■ ÉNONCÉ A ■
Les affirmations suivantes concordent-elles avec le texte sur la Ferriera Vittoria ? Pour chacune, répondez par oui ou par non et citez à l'identique les mots du texte qui tranchent. (i) La note de crédit du 22 août 1983 est signée. (ii) Le personnel de la Ferriera Vittoria n'avait pas été licencié. (iii) Une signature figure sur l'accusé de réception.
■ ÉNONCÉ B ■
Pouvez-vous extraire mot pour mot du texte sur la Ferriera Vittoria le passage allant de « Ils démontrent en » jusqu'à « une situation identique. » ?

■ TEXTE DE LA PAGE ■

Or, les notes du 29 juin et 26 juillet portent le cachet et la signature du responsable de l'entreprise (ou d'une personne habilitée à l'engager financièrement); enfin, une autre note de crédit, non signée, mais elle aussi produite par la requérante, est datée du 22 août 1983. Ces documents présentent un double intérêt.

Ils démontrent en premier lieu que la Ferriera Vittoria, bien que placée sous le régime de la «Cassa Integrazioni Guadagni» (loi n° 675 du 12. 8. 1977) conservait sa structure et sa personnalité juridiques: son personnel n'était pas licencié et l'entreprise n'était pas dissoute. Elle avait donc la capacité juridique nécessaire pour introduire alors un recours contre la décision de la Commission ( 4 ), ce qu'elle n'a d'ailleurs pas manqué de faire dans le cadre de la présente instance, alors
qu'elle se trouvait dans une situation identique.

En second lieu, les notes de crédit témoignent que l'entreprise était effectivement représentée par une personne habilitée à l'effet de signer de tels documents et qui, à plus forte raison, était en mesure de prendre connaissance d'une lettre recommandée adressée par la Commission: cela résulte d'ailleurs sans ambiguïté de la signature apposée sur l'accusé de réception.

■ ITEMS ■

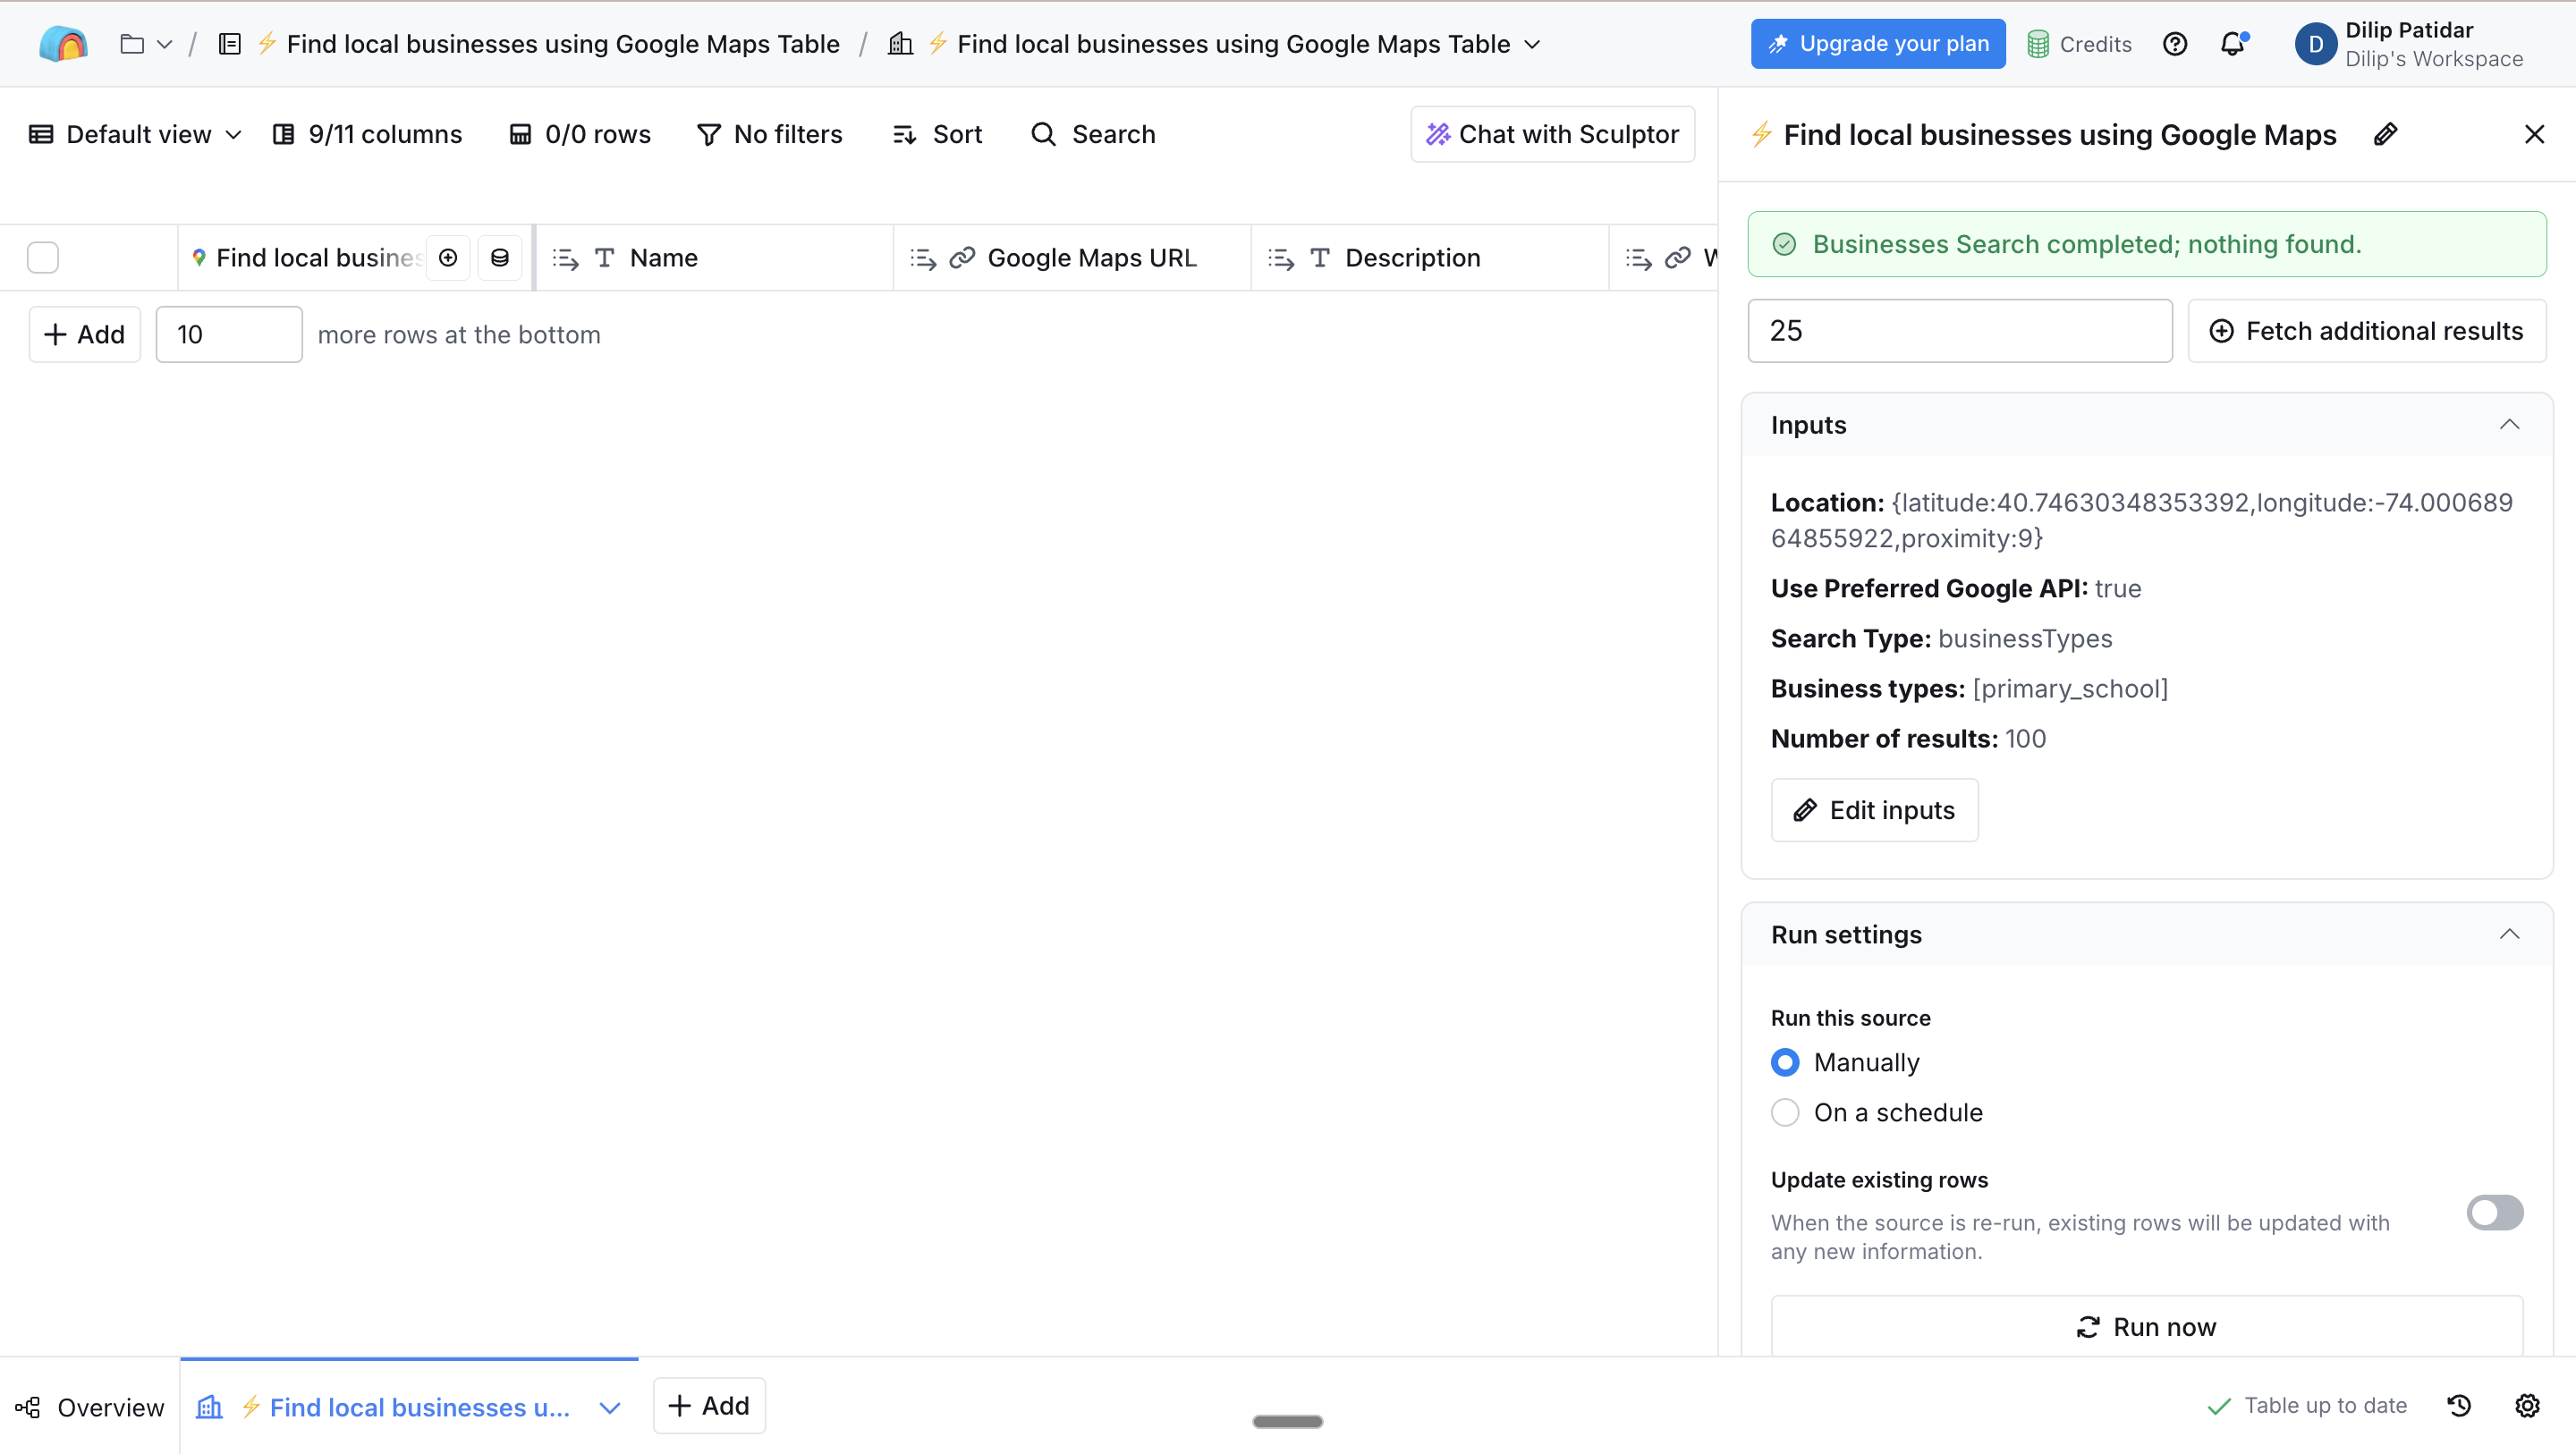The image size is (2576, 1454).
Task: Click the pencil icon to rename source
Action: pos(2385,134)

--

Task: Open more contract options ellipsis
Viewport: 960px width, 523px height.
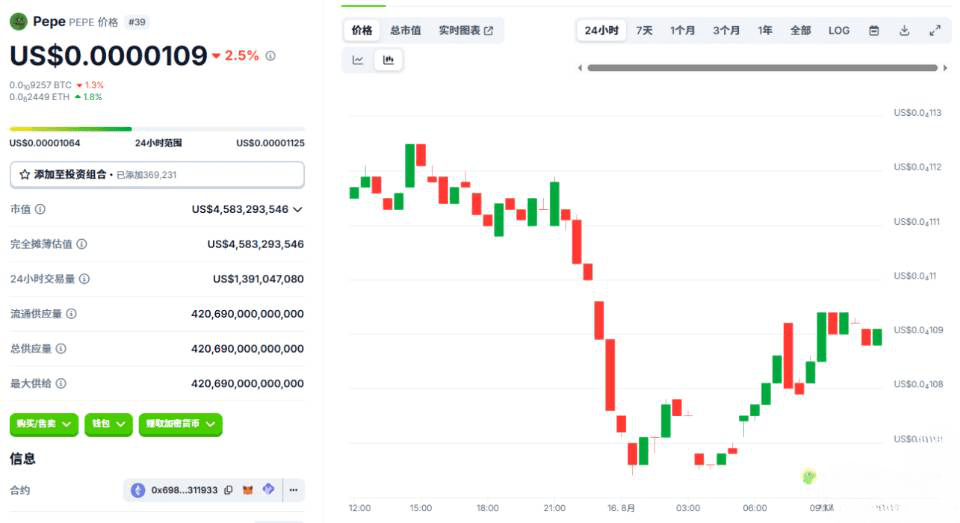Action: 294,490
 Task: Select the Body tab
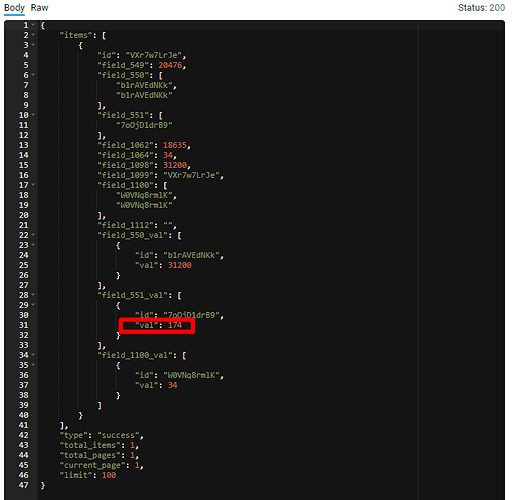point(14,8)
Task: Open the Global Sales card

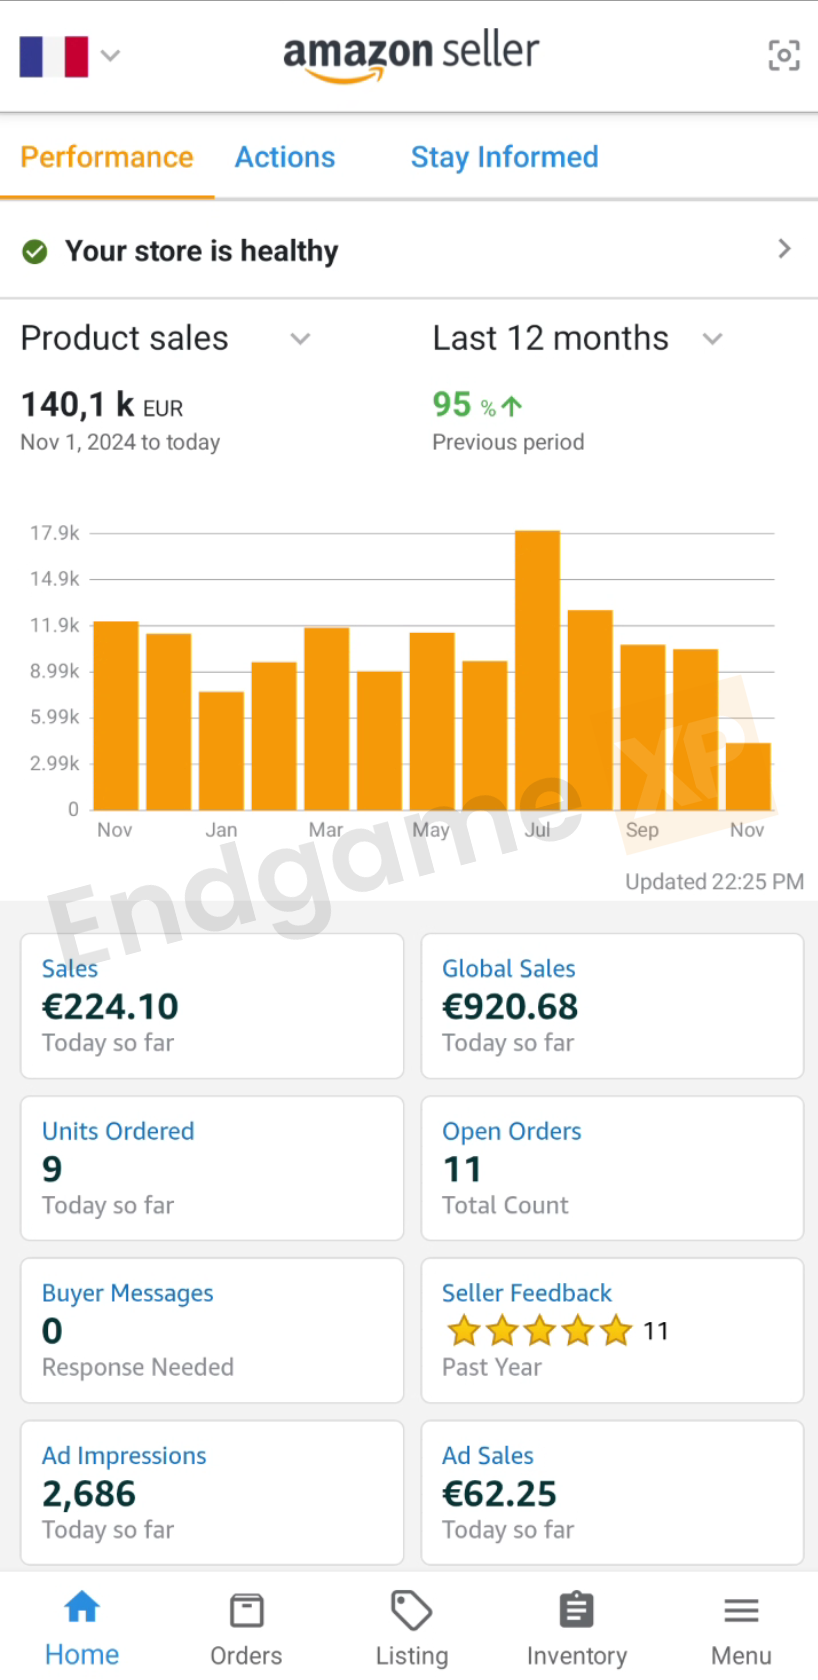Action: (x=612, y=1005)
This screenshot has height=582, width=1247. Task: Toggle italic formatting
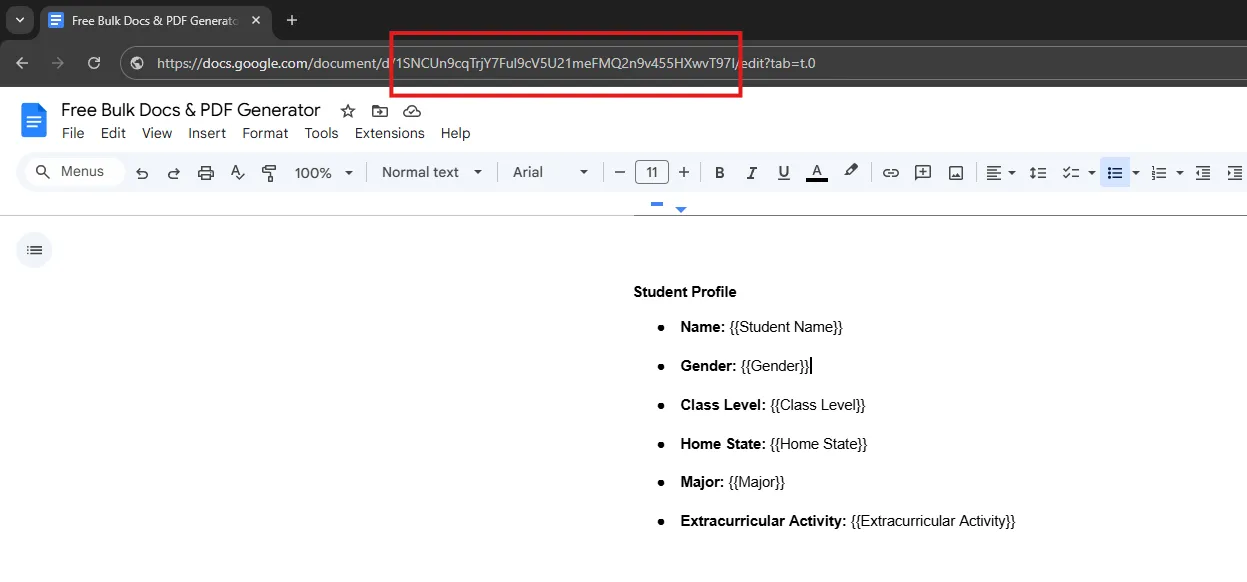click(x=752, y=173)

■ CORRIGÉ DÉTAILLÉ A ■
(i) Non : « une autre note de crédit, non signée, mais elle aussi produite par la requérante, est datée du 22 août 1983 ».
(ii) Oui : « son personnel n'était pas licencié et l'entreprise n'était pas dissoute ».
(iii) Oui : « cela résulte d'ailleurs sans ambiguïté de la signature apposée sur l'accusé de réception ».

■ CORRIGÉ DÉTAILLÉ B ■
Ils démontrent en premier lieu que la Ferriera Vittoria, bien que placée sous le régime de la «Cassa Integrazioni Guadagni» (loi n° 675 du 12. 8. 1977) conservait sa structure et sa personnalité juridiques: son personnel n'était pas licencié et l'entreprise n'était pas dissoute. Elle avait donc la capacité juridique nécessaire pour introduire alors un recours contre la décision de la Commission ( 4 ), ce qu'elle n'a d'ailleurs pas manqué de faire dans le cadre de la présente instance, alors
qu'elle se trouvait dans une situation identique.